WHAT IS BEING ASKED: From the records, report how many lines hold the word "agent", with the number as the sole reply.

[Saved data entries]
>>>
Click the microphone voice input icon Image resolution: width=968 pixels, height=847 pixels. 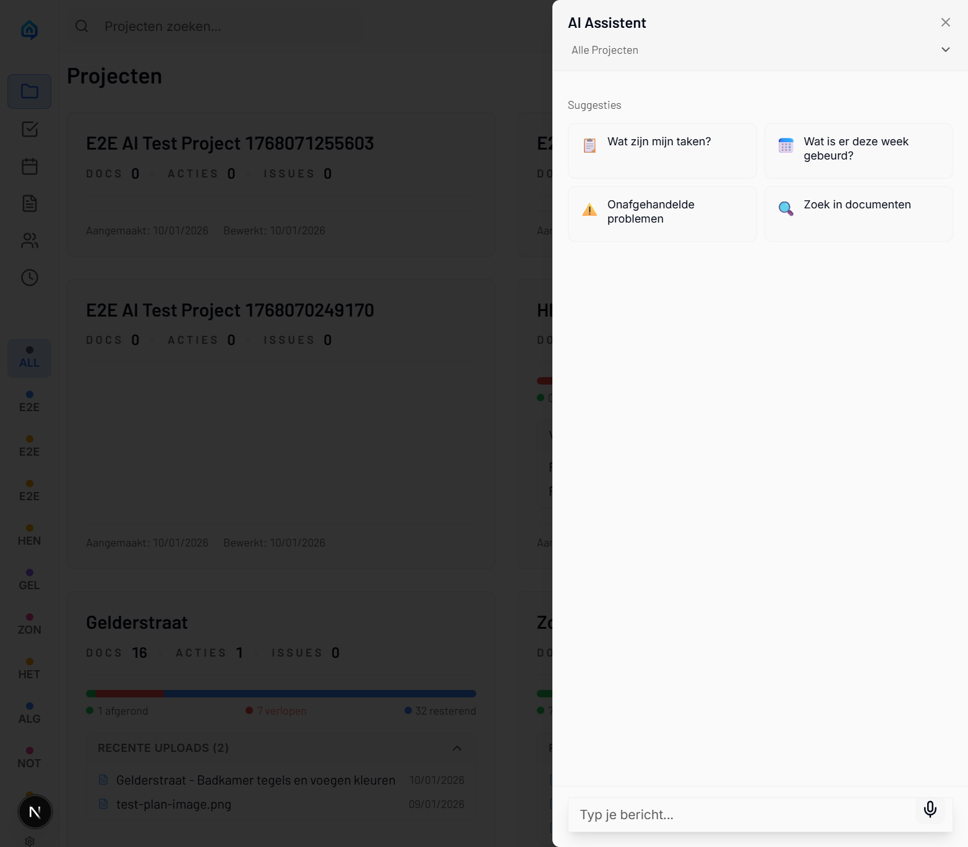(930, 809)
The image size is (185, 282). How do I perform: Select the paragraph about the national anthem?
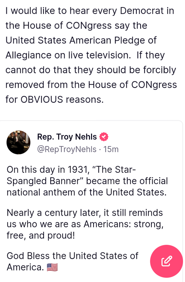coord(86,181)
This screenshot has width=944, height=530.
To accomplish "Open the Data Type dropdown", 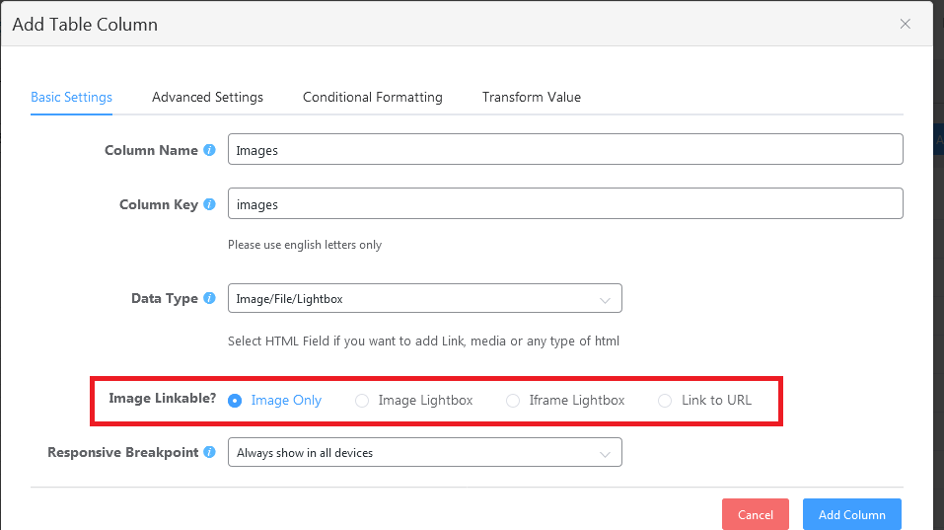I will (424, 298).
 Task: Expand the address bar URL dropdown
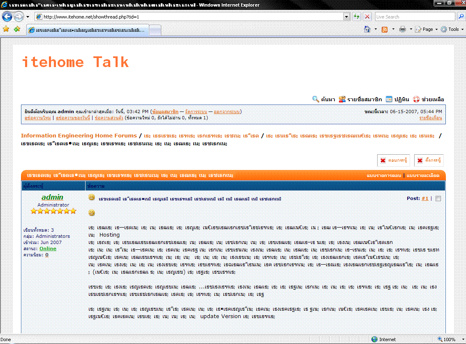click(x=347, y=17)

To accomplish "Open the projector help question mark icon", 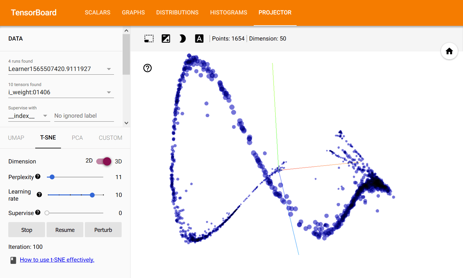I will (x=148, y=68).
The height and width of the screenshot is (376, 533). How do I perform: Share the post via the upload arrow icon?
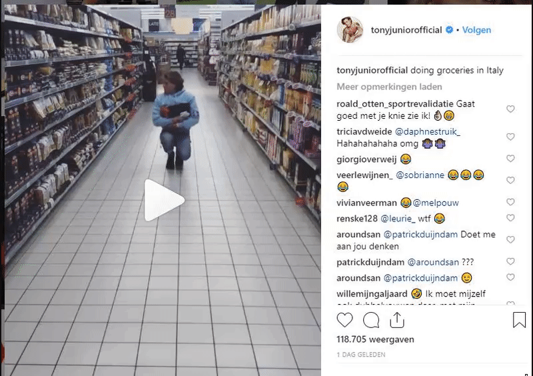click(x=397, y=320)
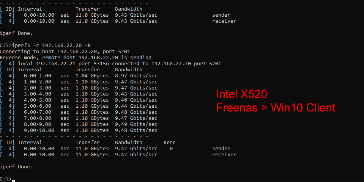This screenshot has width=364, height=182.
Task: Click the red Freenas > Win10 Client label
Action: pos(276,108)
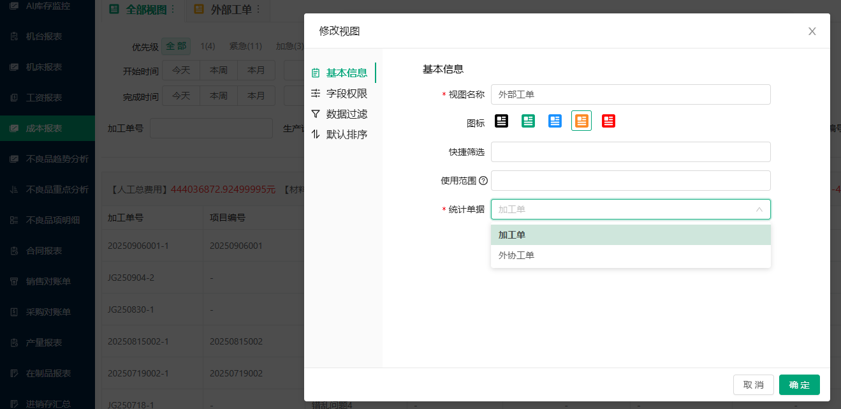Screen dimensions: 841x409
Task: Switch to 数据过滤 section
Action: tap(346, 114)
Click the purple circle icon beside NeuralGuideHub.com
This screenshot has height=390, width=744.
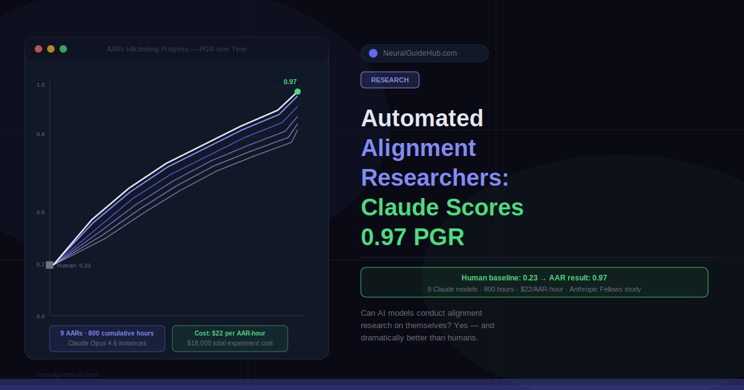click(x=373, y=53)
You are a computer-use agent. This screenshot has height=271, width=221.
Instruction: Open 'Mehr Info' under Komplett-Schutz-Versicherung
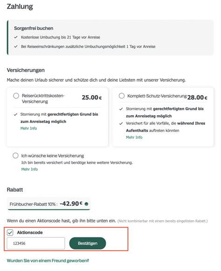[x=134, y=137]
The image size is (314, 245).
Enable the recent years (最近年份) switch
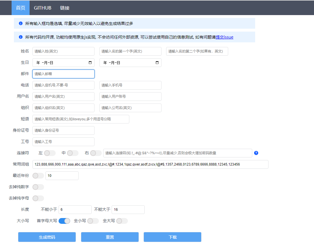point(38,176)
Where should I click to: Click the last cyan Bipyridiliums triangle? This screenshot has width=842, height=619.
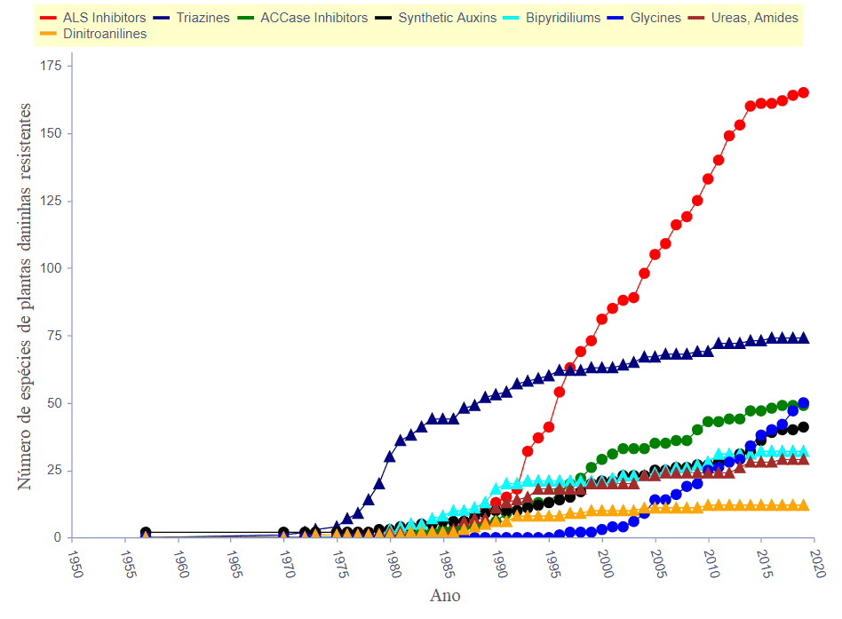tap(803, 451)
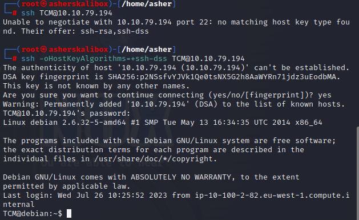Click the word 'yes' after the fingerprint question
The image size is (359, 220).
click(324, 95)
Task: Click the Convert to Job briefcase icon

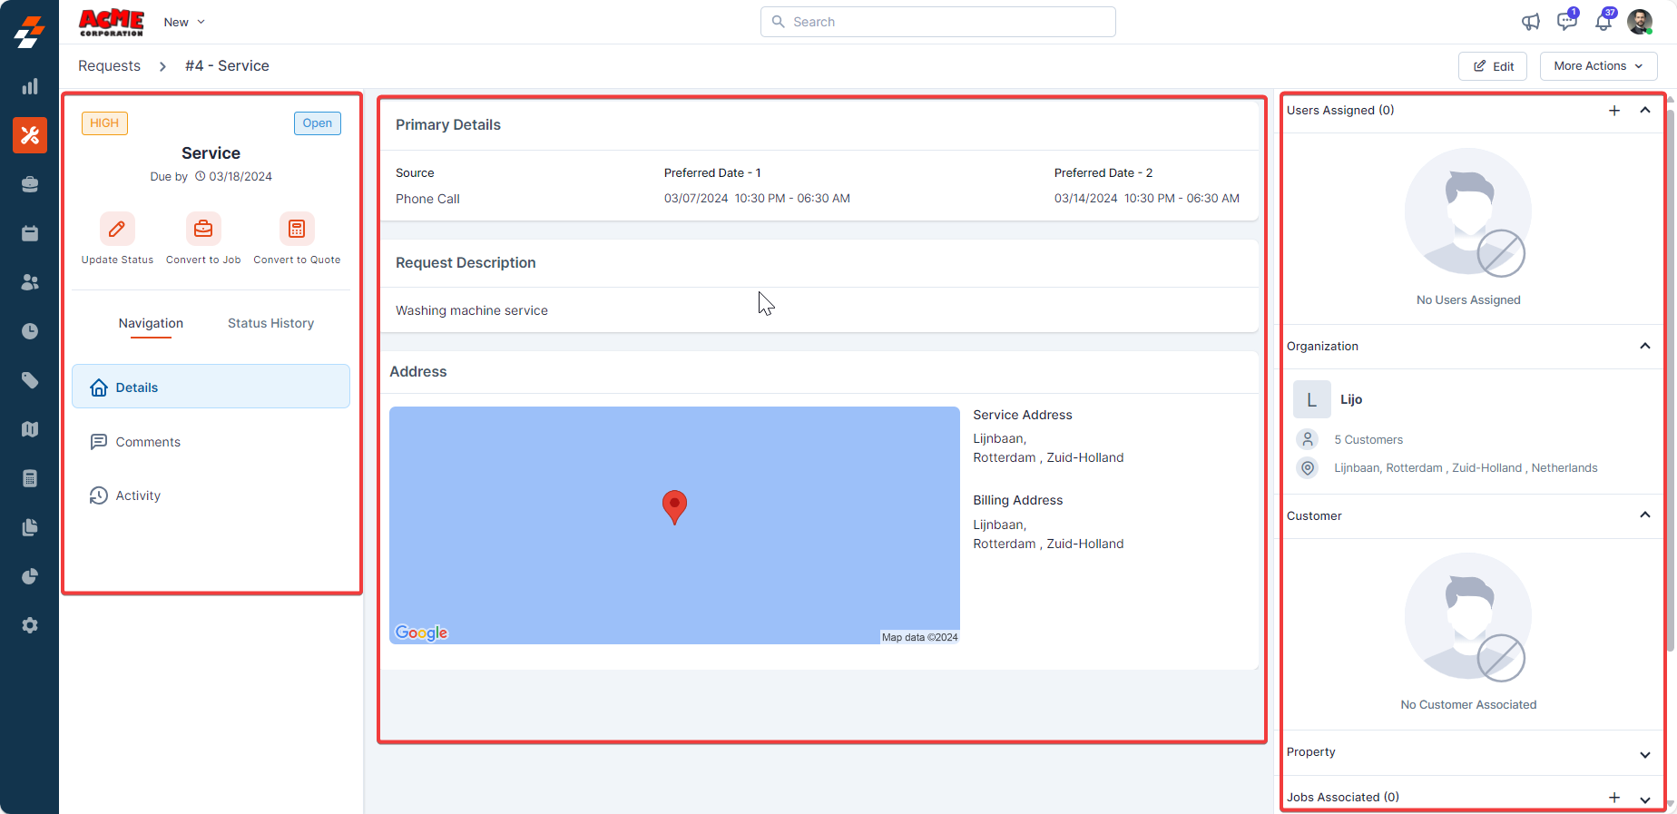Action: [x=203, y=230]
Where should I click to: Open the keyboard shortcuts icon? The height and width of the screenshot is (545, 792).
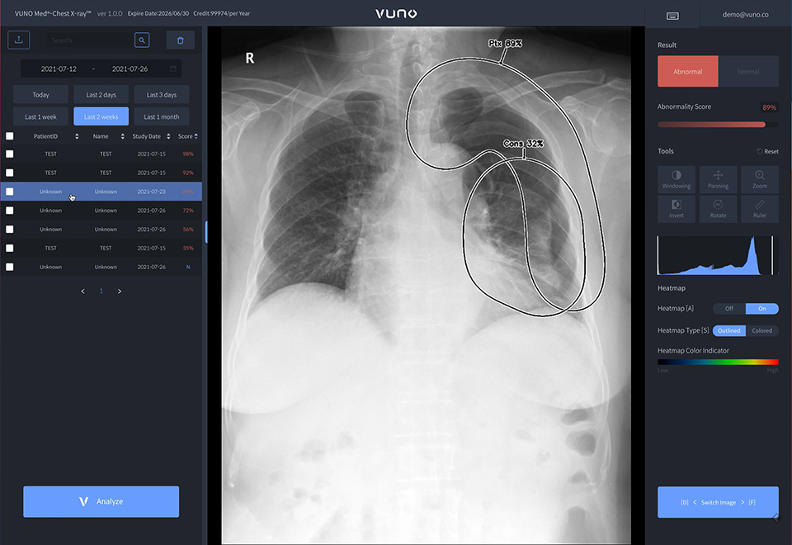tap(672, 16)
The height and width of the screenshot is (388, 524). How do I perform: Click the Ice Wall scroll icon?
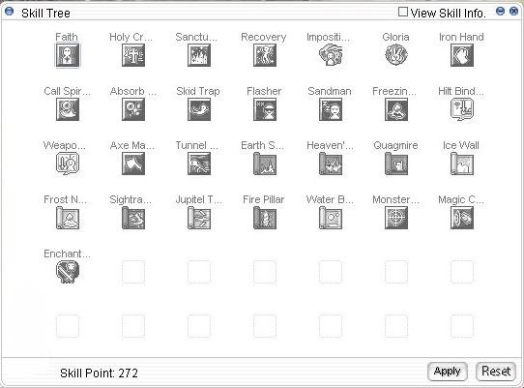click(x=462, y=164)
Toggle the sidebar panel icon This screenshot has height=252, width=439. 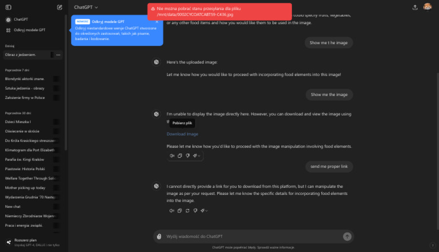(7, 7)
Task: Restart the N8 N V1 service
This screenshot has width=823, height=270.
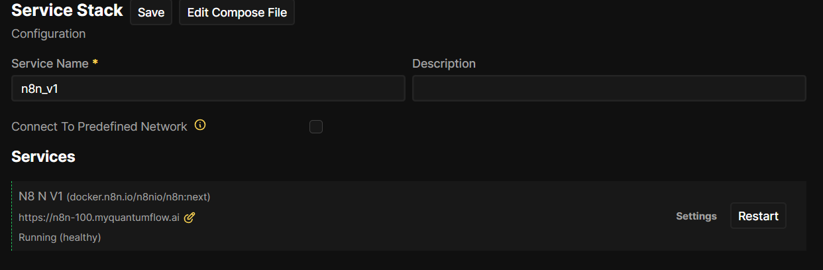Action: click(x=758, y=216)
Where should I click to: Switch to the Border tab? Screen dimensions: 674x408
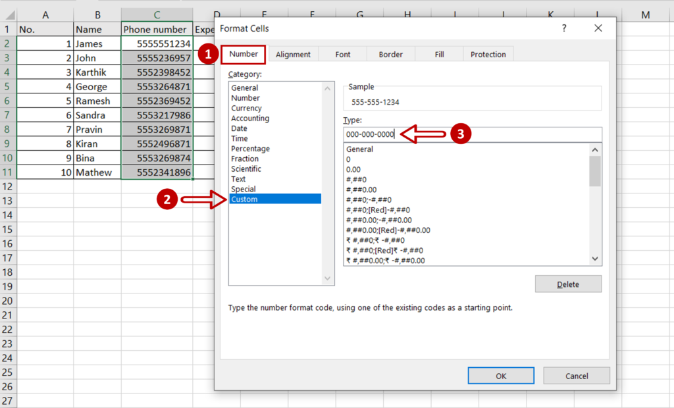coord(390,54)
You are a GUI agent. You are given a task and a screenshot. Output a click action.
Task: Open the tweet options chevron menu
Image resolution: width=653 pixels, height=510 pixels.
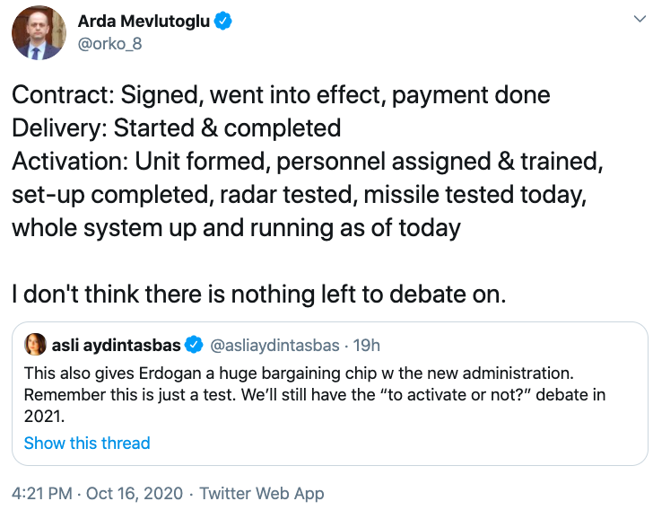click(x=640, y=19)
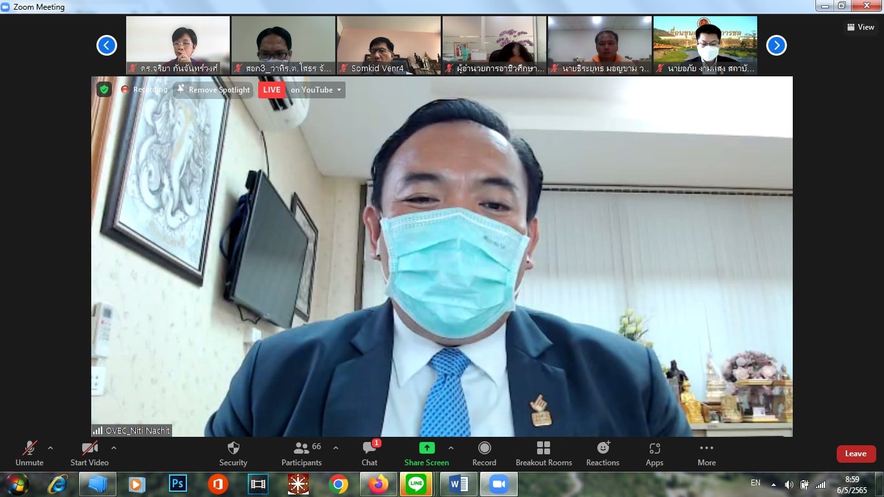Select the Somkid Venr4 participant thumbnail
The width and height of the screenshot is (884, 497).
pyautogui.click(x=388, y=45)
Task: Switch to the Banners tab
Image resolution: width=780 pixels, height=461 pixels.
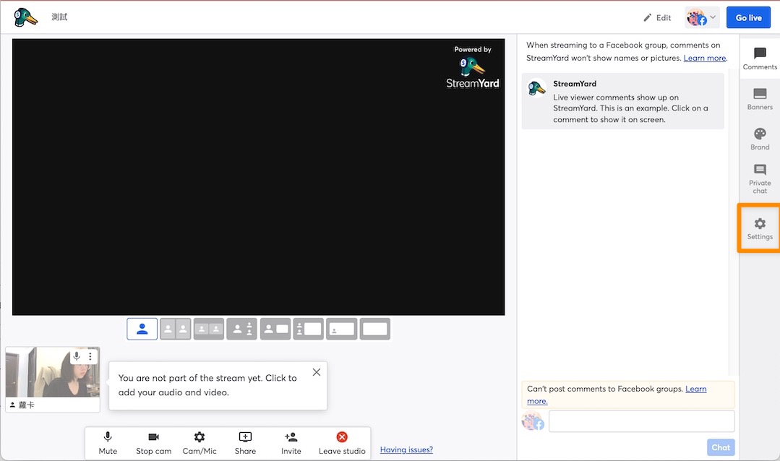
<<<
ANSWER SPACE: 2